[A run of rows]
--

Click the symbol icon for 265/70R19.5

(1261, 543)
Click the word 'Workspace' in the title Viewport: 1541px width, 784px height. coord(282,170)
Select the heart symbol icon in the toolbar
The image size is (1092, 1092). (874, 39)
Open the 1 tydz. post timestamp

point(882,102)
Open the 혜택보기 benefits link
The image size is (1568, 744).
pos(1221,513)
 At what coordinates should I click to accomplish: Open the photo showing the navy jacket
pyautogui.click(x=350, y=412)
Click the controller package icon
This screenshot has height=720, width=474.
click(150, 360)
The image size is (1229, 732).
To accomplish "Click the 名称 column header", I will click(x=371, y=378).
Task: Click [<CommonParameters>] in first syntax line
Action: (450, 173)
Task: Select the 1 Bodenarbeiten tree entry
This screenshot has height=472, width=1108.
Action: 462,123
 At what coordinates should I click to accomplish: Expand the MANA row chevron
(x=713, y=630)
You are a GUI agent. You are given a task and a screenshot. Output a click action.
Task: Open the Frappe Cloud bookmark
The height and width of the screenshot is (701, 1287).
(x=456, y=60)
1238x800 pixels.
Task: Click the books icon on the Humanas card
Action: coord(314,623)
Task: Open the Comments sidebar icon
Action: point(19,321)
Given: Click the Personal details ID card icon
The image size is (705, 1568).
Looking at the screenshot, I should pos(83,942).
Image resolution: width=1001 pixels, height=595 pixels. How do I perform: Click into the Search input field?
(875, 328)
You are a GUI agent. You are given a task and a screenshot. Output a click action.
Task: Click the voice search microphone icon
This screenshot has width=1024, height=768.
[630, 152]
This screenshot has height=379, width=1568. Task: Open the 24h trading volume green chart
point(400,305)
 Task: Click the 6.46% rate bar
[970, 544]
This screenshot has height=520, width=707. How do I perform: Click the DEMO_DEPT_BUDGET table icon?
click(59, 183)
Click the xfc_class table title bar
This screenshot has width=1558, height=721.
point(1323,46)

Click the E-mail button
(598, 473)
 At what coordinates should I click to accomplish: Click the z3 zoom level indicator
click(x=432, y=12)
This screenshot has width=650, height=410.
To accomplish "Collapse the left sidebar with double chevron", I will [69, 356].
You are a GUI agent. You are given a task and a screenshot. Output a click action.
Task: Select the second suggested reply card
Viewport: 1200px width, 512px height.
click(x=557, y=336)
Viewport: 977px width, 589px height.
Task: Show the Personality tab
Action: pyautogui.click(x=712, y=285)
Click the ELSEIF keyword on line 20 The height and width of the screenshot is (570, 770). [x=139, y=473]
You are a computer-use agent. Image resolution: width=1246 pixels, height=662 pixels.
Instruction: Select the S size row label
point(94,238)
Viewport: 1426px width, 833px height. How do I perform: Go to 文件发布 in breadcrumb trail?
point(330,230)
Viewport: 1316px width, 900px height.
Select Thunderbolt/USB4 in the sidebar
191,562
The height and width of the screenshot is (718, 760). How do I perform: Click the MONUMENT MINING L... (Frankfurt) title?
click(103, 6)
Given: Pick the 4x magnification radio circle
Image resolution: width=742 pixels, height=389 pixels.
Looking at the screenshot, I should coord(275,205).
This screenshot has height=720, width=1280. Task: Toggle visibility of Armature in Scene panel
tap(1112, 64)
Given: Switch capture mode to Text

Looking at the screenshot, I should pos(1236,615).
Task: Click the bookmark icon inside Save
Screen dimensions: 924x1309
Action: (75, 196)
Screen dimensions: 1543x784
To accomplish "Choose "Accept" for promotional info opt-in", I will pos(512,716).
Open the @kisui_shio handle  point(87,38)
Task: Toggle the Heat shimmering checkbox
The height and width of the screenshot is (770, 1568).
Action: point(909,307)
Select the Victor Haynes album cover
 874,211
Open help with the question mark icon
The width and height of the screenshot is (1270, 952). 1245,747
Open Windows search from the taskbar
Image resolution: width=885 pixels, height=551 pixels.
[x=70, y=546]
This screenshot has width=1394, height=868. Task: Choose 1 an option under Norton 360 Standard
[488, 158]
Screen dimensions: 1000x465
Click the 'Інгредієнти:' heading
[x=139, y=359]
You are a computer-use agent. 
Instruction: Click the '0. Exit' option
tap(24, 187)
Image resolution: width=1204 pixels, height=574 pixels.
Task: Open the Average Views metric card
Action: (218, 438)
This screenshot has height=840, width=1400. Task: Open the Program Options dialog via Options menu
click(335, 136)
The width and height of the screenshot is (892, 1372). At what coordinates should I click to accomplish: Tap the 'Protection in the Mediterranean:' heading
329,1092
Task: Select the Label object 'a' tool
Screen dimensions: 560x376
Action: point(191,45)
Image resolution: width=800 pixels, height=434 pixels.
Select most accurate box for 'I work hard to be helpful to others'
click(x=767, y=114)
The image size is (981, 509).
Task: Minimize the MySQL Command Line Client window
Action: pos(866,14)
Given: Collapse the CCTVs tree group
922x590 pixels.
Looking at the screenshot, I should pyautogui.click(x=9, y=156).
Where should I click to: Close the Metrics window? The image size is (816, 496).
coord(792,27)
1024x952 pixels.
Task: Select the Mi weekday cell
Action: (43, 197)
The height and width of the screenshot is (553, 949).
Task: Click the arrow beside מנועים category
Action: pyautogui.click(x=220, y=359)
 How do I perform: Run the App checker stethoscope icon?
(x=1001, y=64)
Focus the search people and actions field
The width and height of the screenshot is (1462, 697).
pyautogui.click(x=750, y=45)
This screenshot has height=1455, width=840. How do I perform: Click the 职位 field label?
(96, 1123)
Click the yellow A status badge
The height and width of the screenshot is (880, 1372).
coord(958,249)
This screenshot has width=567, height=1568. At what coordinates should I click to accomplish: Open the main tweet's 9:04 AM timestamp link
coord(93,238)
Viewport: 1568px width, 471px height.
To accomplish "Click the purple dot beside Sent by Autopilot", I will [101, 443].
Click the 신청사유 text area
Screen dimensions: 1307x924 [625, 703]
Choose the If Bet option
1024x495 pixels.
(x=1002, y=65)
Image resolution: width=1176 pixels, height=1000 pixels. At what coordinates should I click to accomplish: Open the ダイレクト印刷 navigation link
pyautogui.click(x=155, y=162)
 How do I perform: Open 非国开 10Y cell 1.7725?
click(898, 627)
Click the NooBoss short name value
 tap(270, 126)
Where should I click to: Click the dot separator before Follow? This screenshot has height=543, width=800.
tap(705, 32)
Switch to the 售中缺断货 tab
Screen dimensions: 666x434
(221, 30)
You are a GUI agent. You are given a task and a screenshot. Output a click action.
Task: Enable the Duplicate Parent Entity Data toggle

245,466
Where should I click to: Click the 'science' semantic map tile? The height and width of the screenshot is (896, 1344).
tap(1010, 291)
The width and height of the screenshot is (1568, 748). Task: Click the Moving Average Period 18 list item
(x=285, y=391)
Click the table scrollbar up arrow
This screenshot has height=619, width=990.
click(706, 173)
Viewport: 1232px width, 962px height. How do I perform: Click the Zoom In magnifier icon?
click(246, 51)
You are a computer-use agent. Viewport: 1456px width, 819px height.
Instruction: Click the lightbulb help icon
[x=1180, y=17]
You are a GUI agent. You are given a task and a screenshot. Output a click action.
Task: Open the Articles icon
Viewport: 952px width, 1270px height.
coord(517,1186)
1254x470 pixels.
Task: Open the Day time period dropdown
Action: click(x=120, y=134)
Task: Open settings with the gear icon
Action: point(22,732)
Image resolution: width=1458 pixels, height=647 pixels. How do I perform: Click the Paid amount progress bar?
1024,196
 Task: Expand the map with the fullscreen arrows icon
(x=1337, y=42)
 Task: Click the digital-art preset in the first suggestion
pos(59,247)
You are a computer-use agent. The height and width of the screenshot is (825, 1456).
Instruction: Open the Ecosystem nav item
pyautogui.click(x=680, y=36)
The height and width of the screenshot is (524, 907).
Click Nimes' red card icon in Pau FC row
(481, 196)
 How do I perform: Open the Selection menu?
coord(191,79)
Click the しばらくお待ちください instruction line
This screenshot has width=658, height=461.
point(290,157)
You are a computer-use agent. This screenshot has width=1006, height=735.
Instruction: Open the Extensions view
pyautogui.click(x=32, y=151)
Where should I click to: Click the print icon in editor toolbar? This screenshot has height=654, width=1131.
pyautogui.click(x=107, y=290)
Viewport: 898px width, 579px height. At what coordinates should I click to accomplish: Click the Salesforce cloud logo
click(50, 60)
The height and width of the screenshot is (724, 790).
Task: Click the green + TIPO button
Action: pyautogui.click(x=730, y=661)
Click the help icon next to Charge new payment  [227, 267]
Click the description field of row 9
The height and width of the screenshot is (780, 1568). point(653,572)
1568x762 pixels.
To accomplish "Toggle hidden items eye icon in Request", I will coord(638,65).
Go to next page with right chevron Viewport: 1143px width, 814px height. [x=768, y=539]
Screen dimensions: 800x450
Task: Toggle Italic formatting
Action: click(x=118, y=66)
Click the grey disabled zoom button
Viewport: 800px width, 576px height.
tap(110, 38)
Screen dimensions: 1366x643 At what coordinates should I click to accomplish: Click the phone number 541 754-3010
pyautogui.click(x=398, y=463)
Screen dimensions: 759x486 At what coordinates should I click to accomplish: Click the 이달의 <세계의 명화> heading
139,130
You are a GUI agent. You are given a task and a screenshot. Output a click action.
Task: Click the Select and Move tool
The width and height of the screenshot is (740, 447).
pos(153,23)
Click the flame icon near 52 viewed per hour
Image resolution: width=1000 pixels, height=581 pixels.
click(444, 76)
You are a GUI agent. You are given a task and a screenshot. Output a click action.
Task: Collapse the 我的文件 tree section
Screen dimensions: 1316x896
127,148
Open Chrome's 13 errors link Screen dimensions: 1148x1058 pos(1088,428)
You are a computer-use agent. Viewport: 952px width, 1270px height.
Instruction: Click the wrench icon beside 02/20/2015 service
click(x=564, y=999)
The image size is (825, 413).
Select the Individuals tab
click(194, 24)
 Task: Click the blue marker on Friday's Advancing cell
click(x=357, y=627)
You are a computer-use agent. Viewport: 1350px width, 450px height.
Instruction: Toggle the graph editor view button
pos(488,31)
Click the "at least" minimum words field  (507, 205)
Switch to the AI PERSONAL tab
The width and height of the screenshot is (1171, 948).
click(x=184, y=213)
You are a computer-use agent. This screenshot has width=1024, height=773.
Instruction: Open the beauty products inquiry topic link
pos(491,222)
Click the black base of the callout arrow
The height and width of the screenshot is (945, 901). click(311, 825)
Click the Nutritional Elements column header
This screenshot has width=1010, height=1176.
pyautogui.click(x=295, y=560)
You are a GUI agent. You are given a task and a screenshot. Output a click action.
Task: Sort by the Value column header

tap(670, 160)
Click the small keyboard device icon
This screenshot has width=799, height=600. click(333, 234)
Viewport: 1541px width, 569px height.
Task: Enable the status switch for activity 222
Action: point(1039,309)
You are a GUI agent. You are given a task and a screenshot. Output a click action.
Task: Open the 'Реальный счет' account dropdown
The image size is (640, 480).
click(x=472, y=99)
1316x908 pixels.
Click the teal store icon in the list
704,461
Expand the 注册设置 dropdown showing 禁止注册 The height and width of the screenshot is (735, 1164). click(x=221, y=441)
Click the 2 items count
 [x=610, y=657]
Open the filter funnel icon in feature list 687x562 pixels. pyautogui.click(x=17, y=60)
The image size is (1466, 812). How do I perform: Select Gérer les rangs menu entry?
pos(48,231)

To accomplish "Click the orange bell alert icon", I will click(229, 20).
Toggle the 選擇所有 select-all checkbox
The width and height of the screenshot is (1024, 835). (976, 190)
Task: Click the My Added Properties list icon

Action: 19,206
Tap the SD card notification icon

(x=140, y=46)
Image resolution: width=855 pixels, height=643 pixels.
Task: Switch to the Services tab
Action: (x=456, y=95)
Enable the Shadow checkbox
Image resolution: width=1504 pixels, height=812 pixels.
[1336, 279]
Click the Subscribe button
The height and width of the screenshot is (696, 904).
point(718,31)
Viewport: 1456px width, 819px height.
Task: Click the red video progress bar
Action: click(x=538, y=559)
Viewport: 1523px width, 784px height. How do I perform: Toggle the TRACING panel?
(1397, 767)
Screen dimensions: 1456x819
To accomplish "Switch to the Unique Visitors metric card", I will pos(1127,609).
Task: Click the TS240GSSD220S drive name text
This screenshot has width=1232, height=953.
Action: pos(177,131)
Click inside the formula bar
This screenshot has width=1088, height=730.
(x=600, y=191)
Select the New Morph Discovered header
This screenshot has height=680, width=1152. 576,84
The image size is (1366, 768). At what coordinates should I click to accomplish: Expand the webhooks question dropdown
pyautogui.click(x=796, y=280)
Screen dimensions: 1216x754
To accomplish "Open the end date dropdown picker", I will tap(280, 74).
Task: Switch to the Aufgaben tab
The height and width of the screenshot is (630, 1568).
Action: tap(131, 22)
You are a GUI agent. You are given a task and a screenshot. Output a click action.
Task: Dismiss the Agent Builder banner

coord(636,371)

--

DIRECTIVE
Retype everything from the line containing "Screen dimensions: 1543x784" down to the line containing "click(335, 136)", including both of those lines.

ANSWER TO THE PROBLEM
Screen dimensions: 1543x784
To accomplish "Choose "Accept" for promotional info opt-in", I will pos(512,716).
Open the @kisui_shio handle  point(87,38)
Task: Toggle the Heat shimmering checkbox
The height and width of the screenshot is (770, 1568).
Action: point(909,307)
Select the Victor Haynes album cover
 874,211
Open help with the question mark icon
The width and height of the screenshot is (1270, 952). 1245,747
Open Windows search from the taskbar
Image resolution: width=885 pixels, height=551 pixels.
[x=70, y=546]
This screenshot has width=1394, height=868. Task: Choose 1 an option under Norton 360 Standard
[488, 158]
Screen dimensions: 1000x465
Click the 'Інгредієнти:' heading
[x=139, y=359]
You are a computer-use agent. 
Instruction: Click the '0. Exit' option
tap(24, 187)
Image resolution: width=1204 pixels, height=574 pixels.
Task: Open the Average Views metric card
Action: (218, 438)
This screenshot has height=840, width=1400. Task: Open the Program Options dialog via Options menu
click(335, 136)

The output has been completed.